== Passage ==

****

# Pics of car... gauges... rollbar... other stuff...



## 2SR20DE (May 17, 2003)




----------



## maxpower559 (Sep 6, 2002)

nice...where did you get ur roolbar? how much? hows hard was the install? did you have to remove the rear side panels?

nice car....great tire choice! Falkens<----my second best friend. nice all around.
How much do you autoX?????


----------



## sno (Oct 4, 2002)

nice car. this thread is probably gonna get moved tho.


----------



## jingjing (Apr 29, 2002)

gauges look really good so does the rollcage. you should get a rear st swaybar.


----------



## NotAnotherHonda (Aug 7, 2003)

i like the rollbar..i use to have one, but had to sell it to make some money for my turbo...anyways, i think you should take the padding off of it...it looks more aggressive, and less NASCARish....good job though


----------



## B11sleeper (Oct 15, 2003)

****

== Material shown ==
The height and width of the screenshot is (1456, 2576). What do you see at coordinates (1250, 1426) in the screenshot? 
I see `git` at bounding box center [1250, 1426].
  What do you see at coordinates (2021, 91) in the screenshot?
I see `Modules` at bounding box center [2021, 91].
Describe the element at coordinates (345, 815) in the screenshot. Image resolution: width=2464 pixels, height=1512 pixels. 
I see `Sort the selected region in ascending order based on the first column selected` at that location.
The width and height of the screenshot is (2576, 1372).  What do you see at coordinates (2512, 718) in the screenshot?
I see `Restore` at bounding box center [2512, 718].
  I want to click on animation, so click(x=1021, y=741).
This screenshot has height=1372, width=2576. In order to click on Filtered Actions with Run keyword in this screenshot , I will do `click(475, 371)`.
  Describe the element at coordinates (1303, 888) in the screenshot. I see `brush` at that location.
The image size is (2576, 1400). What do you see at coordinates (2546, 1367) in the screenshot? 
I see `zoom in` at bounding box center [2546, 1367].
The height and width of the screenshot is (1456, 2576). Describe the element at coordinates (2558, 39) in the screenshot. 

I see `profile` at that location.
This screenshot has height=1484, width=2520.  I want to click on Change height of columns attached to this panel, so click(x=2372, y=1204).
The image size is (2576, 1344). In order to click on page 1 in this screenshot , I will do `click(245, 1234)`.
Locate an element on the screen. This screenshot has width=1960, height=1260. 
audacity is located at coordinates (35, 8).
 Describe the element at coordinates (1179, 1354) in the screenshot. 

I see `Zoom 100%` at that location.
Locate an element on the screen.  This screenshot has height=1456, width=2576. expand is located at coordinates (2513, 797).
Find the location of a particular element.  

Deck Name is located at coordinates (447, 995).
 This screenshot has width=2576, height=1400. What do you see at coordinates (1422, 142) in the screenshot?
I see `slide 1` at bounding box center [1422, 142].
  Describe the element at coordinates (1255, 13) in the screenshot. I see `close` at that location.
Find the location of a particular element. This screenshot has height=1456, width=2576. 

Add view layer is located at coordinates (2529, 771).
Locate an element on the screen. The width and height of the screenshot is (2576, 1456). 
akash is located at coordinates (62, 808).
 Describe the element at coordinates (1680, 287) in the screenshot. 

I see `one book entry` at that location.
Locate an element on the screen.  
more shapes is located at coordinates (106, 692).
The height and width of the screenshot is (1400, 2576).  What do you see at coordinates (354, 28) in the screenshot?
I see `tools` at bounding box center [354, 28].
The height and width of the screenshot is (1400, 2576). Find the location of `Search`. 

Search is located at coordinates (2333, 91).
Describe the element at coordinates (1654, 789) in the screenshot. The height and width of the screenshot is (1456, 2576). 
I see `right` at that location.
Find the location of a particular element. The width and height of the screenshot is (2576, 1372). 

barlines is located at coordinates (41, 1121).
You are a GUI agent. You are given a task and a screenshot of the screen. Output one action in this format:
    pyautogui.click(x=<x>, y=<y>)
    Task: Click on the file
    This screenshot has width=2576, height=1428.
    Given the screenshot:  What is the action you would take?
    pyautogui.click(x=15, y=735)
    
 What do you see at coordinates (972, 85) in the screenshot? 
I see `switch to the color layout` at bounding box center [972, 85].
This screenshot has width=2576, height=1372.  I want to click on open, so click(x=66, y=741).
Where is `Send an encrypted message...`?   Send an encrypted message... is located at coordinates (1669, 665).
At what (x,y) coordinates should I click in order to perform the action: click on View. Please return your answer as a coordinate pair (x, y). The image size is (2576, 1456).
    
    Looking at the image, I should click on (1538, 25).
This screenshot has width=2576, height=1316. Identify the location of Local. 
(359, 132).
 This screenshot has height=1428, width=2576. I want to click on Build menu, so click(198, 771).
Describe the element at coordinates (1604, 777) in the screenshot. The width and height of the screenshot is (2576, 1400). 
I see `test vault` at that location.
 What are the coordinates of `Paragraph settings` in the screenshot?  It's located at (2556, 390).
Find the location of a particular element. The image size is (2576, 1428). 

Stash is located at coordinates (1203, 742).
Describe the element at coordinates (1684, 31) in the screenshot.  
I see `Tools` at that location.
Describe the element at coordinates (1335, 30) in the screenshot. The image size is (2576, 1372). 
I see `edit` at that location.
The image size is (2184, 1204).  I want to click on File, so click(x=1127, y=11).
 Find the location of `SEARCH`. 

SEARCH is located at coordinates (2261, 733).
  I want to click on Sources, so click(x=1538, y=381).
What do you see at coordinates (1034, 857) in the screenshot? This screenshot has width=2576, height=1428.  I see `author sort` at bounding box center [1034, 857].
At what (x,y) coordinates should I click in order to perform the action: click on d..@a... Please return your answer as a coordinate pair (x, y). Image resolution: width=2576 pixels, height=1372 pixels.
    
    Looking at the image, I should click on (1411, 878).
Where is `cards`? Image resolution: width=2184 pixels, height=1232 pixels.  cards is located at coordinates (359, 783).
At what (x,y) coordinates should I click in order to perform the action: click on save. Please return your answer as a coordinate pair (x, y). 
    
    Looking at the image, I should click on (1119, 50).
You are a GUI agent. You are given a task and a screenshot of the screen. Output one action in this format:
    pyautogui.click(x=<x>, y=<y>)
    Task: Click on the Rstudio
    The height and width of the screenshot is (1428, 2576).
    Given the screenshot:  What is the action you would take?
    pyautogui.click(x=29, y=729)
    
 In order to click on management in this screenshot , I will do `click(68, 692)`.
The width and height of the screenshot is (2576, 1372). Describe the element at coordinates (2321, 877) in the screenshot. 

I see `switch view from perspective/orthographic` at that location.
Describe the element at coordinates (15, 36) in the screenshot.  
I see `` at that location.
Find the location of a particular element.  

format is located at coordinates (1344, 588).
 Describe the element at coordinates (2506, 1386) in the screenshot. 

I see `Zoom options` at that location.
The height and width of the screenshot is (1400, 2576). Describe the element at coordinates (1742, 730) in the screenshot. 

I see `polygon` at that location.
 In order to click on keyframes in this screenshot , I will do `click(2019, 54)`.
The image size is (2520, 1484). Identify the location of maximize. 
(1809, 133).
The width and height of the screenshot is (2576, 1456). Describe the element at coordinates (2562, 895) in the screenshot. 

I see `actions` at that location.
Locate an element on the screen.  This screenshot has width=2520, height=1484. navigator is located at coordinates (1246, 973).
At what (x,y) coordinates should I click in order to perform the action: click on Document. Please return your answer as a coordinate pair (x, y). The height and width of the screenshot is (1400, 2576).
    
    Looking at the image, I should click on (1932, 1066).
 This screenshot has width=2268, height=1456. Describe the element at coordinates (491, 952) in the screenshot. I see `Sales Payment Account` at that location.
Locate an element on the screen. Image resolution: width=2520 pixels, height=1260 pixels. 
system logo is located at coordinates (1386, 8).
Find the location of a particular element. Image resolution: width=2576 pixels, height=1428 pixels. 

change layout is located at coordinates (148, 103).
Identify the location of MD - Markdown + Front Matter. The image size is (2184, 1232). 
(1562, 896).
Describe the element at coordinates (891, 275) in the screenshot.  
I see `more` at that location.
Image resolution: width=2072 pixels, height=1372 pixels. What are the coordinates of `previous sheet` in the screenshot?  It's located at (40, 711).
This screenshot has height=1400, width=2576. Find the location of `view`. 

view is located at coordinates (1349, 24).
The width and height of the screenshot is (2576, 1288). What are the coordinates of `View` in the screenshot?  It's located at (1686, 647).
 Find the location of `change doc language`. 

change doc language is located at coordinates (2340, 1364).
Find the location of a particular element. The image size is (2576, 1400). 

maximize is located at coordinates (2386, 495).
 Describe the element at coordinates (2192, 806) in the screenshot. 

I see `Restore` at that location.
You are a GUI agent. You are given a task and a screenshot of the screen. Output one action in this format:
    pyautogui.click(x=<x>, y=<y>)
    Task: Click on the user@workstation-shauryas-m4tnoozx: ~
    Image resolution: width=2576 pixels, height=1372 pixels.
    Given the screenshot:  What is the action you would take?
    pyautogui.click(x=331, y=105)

****

== Request 1 ==
Summarize the car forum thread in two sentences.
== Request 2 ==
Format the records, starting at their first line and going on through the line containing "center [2021, 91].", as a Markdown table with the columns Row and Line, leaving out blank lines.
The records have no connection to the text.

== Complete output 1 ==
Members of a forum thread showing a car's gauges and rollbar praise the car, and one asks where the rollbar came from, what it cost, and how hard it was to install, while also praising the Falken tires. Others compliment the gauges and rollcage, suggest a rear swaybar, recommend taking the padding off the rollbar for a more aggressive look, and predict the thread will be moved.

== Complete output 2 ==
| Row | Line |
|---|---|
| 1 | The height and width of the screenshot is (1456, 2576). What do you see at coordinates (1250, 1426) in the screenshot?  |
| 2 | I see `git` at bounding box center [1250, 1426]. |
| 3 |   What do you see at coordinates (2021, 91) in the screenshot? |
| 4 | I see `Modules` at bounding box center [2021, 91]. |